Vini bianchi Alto Adige, vinta la sfida con il clima

Escursioni termiche favoriscono produzioni di livello

Redazione ANSA ROMA

Occupa una posizione di rilievo l'Alto Adige per l'offerta di vini bianchi nonostante sia un territorio vinicolo tra i più piccoli d'Italia e caratterizzato dalla varietà di suoli e microclimi. La testimonianza di una produzione di qualità, nel contesto delle Dolomiti Patrimonio Mondiale Unesco, è offerta da Cantina Bolzano produttrice di Chardonnay, Sauvignon Blanc, Gewürztraminer e Pinot Bianco ad altitudini che variano dai 500m s.l.m. fino ad arrivare ai 900m s.l.m. in una sfida con il clima che cambia facilmente e che rende le produzioni enologiche di "grande carattere ed espressività".

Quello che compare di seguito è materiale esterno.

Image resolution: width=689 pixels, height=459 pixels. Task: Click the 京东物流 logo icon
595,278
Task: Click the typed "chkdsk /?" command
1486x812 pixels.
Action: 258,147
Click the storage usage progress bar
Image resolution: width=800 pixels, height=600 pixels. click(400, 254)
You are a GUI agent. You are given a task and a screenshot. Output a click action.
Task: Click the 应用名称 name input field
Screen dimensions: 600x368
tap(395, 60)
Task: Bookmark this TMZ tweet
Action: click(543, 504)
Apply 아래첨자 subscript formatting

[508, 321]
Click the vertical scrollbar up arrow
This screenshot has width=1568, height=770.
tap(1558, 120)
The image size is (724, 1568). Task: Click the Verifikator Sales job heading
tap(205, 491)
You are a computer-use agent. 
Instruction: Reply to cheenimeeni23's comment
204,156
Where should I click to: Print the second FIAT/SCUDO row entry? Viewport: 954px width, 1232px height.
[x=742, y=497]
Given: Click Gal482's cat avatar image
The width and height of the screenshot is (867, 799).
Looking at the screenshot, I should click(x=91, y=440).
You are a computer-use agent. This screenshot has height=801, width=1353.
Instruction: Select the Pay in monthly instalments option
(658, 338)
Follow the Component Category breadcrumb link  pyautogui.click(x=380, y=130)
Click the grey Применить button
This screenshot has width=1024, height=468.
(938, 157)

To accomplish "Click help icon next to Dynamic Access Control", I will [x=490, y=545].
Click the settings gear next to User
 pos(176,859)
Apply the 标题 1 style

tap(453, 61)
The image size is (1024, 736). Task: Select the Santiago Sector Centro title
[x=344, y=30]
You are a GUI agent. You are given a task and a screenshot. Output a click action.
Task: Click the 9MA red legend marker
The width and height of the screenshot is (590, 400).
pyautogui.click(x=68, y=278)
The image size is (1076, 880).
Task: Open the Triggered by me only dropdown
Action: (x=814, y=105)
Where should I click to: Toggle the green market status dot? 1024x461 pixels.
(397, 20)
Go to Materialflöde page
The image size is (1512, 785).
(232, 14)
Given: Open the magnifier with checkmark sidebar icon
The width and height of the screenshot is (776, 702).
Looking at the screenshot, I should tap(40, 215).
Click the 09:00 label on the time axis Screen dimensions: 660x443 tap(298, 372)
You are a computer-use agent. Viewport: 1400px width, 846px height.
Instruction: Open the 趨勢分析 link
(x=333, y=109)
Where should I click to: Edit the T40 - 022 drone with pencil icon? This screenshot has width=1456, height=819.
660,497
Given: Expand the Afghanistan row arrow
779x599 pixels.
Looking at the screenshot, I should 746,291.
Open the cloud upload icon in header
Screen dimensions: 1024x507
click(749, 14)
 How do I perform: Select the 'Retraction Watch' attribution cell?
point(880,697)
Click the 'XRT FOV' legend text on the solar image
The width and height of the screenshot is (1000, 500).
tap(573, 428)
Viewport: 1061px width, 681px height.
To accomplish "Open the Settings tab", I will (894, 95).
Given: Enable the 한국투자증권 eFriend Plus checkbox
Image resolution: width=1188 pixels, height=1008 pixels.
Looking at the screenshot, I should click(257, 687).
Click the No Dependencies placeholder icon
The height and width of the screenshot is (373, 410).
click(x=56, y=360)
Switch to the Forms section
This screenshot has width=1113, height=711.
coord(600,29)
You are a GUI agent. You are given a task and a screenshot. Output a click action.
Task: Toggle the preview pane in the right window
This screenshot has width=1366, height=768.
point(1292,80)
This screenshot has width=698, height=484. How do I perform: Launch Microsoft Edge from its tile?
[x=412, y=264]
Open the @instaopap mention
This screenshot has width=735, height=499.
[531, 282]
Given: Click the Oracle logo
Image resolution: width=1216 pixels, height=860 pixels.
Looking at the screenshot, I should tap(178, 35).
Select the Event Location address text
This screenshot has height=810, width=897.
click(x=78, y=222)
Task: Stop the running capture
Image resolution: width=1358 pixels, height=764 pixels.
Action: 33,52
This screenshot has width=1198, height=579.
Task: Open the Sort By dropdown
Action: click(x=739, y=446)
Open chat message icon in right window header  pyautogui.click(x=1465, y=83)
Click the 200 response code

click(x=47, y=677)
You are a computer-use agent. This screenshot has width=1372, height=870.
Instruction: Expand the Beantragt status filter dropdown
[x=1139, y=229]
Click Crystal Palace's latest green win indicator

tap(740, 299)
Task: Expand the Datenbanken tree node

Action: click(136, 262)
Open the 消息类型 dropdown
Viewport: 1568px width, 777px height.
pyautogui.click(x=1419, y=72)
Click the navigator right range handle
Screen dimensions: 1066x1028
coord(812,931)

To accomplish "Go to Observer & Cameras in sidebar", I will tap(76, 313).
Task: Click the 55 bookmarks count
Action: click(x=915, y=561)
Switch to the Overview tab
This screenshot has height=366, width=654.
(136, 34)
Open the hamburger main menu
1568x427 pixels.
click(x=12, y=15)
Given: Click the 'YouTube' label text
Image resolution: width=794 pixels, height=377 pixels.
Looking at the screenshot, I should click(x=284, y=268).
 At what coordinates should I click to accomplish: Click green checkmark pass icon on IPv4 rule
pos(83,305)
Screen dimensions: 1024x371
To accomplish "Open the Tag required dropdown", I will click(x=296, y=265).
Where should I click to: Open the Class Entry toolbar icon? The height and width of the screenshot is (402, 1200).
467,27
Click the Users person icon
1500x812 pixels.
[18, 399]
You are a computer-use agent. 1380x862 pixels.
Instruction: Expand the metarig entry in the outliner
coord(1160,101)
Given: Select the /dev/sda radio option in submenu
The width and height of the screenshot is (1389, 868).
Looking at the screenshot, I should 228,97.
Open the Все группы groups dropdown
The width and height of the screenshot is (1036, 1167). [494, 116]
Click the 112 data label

"L'Alto Adige- spiega l'enologo di Cantina Bolzano Stephan Filippi - ha la fortuna di essere un territorio a nord, ben ventilato e che offre alla viticoltura la possibilità di sfruttare l'altezza". "I vini bianchi appartenenti alla nostra linea delle selezioni provengono - aggiunge - da vigneti privilegiati, dove avviene la sintesi perfetta tra vitigno, territorio e microclima". Il buon risultato produttivo è spiegato anche da altri tecnici della cantina con il fatto che "le notevoli escursioni termiche tra il giorno e la notte che si verificano soprattutto in fase di maturazione permettono di dare alle uve vini caratteristici, eccezionalmente varietali e complessi ma al contempo piacevoli e conviviali". Intanto viene annunciato che tra pochi giorni Cantina Bolzano tornerà in Ontario (Canada) come unico produttore italiano ospite del "Cool Climate Chardonnay", evento organizzato dall'omonima associazione che si prefigge l'obiettivo di promuovere e valorizzare l'espressione che il vitigno assume nelle zone più fresche del mondo.